Jakub edited this page May 19, 2018 · 3 revisions

Data Cleaning

Μαριος Μιχαηλιδης KazAnova (4th place)

Consider sorting ties of time in the same groups of ip,app,device,os, making certain the is_attributed==1 is always last as it was pointed out in the forums. (Test data was sorted by click time then target value.)

Performance

Our own insights:

Pandas’s groupby turned out to be a processing bottleneck whilst creating time delta features. This issue was addressed by removal of groupby and sorting (alas post submission deadline)

Tkm2261 (11th place private LB)

Tkm2261 used BigQuery for almost all feature engineering parts. In his notebook they inform that running their BigQuery script on CPU with 16 cores and 100GB mem on GCP took about 20 minutes.

Feature engineering

Our own insights:

Base features (channel, os, hour, app, ip) were not included in the model - it’s worth adding them.
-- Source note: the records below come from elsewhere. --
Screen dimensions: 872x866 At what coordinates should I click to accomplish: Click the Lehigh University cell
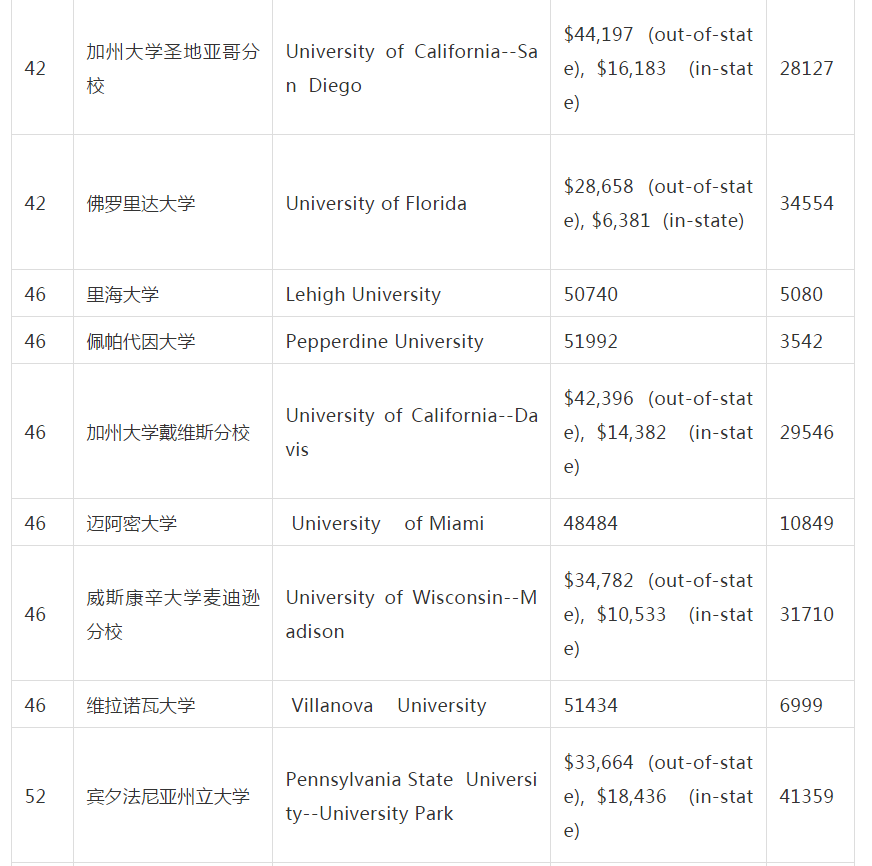click(x=363, y=294)
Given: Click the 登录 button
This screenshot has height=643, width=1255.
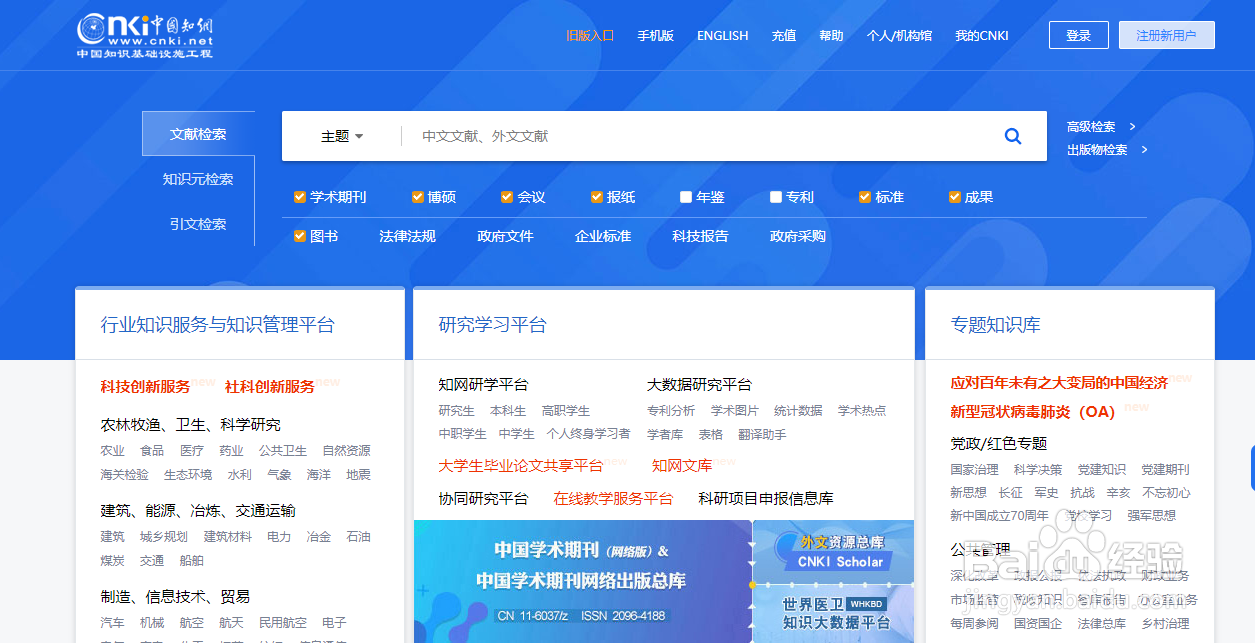Looking at the screenshot, I should (x=1078, y=34).
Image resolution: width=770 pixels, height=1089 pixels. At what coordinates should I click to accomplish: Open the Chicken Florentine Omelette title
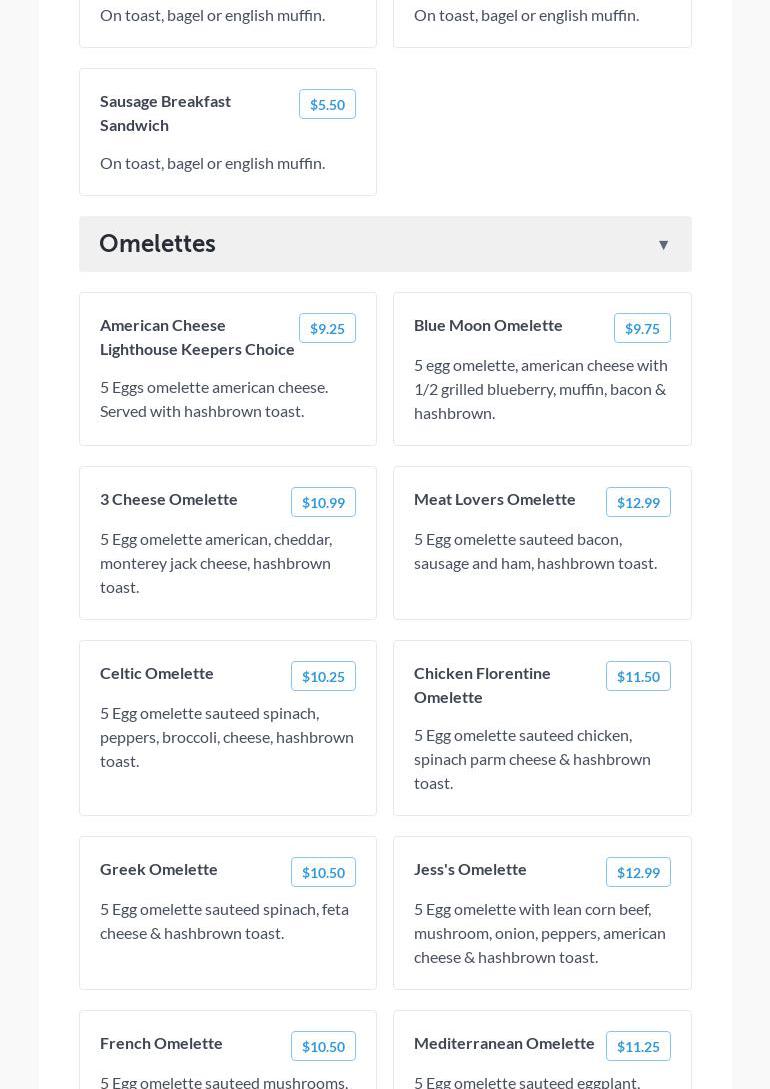[482, 685]
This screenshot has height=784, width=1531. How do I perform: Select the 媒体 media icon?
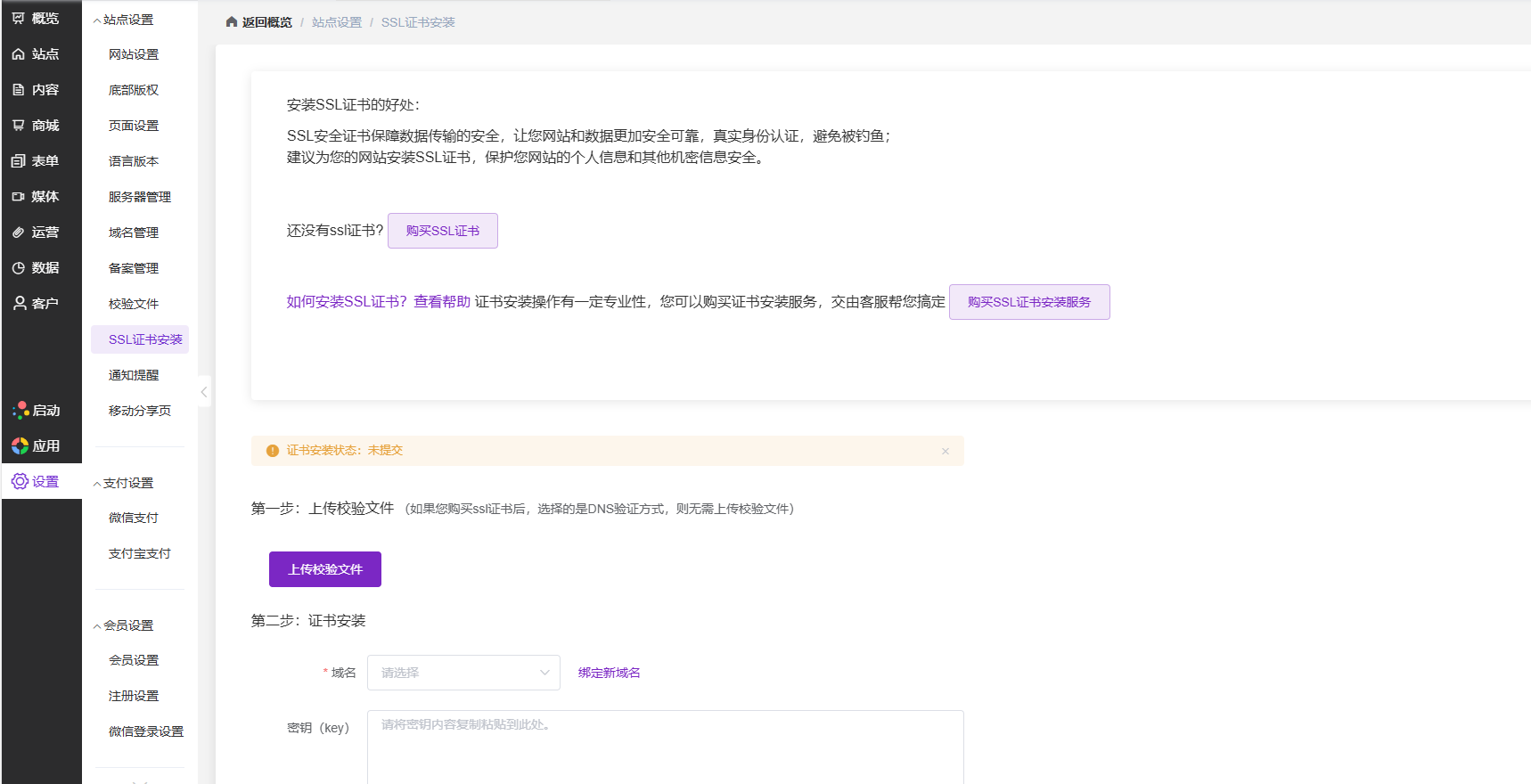tap(19, 197)
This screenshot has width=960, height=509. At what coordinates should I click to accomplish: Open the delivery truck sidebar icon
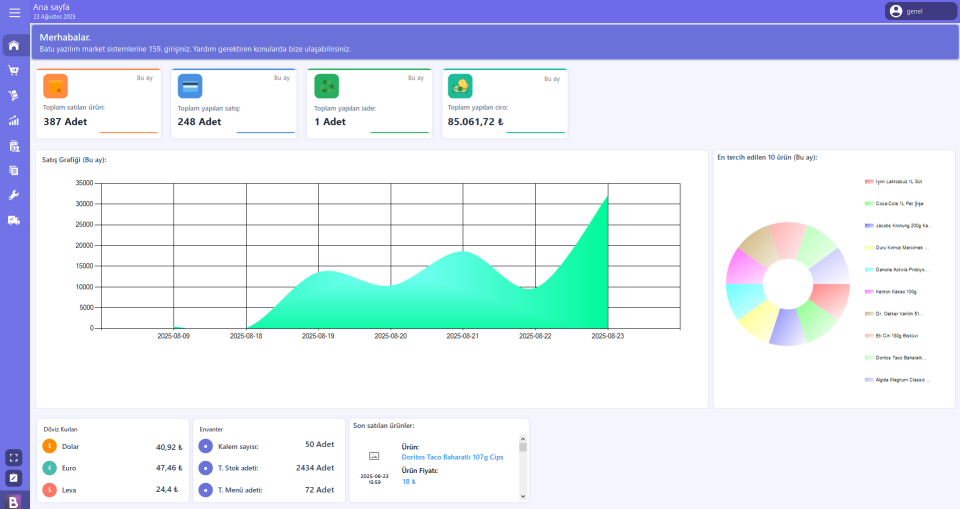pos(14,220)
bestfitting (1st place public LB, 3rd place private LB [0.9840841])

Bestfitting used only 23 features, namely:

  • channel 1011
  • os 544
  • hour 472
  • app 468
  • ip_app_os_device_day_click_time_next_1 20
  • app_channel_os_mean_is_attributed 189
  • ip_app_mean_is_attributed 124
  • ip_app_os_device_day_click_time_next_2 120
  • ip_os_device_count_click_id 113
  • ip_var_hour 94
  • ip_day_hour_count_click_id 91
  • ip_mean_is_attributed 74
  • ip_count_click_id 73
  • ip_app_os_device_day_click_time_lag1 67
  • app_mean_is_attributed 67
  • ip_nunique_os_device 65
  • ip_nunique_app 63
  • ip_nunique_os 51
  • ip_nunique_app_channel 49
  • ip_os_device_mean_is_attributed 46
  • device 41
  • app_channel_os_count_click_id 37
  • ip_hour_mean_is_attributed 21

Kxx (0.968 Private lb, top 33% public LB)

It might be worth including vars with frequencies of values of:

  • ip
  • app
  • channel
  • device
  • os
  • ["ip,app" ]
  • [ip,device]
  • [ip,os]
  • [ip,channel]

Tkm2261 (11th place private LB)

Tkm2261 used time delta features with multiple lag values (-2,-1,1,2), with various partitions:

  • [ip, day, app]
  • [ip, day, os]
  • [ip, day, channel]
  • [ip, app]
  • [ip, os]
  • [ip, channel]
  • [ip, app, os]
  • [ip, app, os, device]

Darragh (9th place private LB)

This team incorporated split seconds into lead times - “this was done by turning the ordering per second, and count of clicks per second, into sub-second time - if there are 100 clicks in a second 16:00:00, first click gets 16:00:00.00, second gets 16:00:00.01, next 16:00:00.02 ... etc. This gave us good lift, around 0.001 early in the competition, but we did not test the lift later to see the drop by leaving it out. “

Entropy:

particularly entropy over time based features like minute. For example, entropy over minutes measured if there is an even spread over minutes or do we have bursts of clicks at certain minute marks.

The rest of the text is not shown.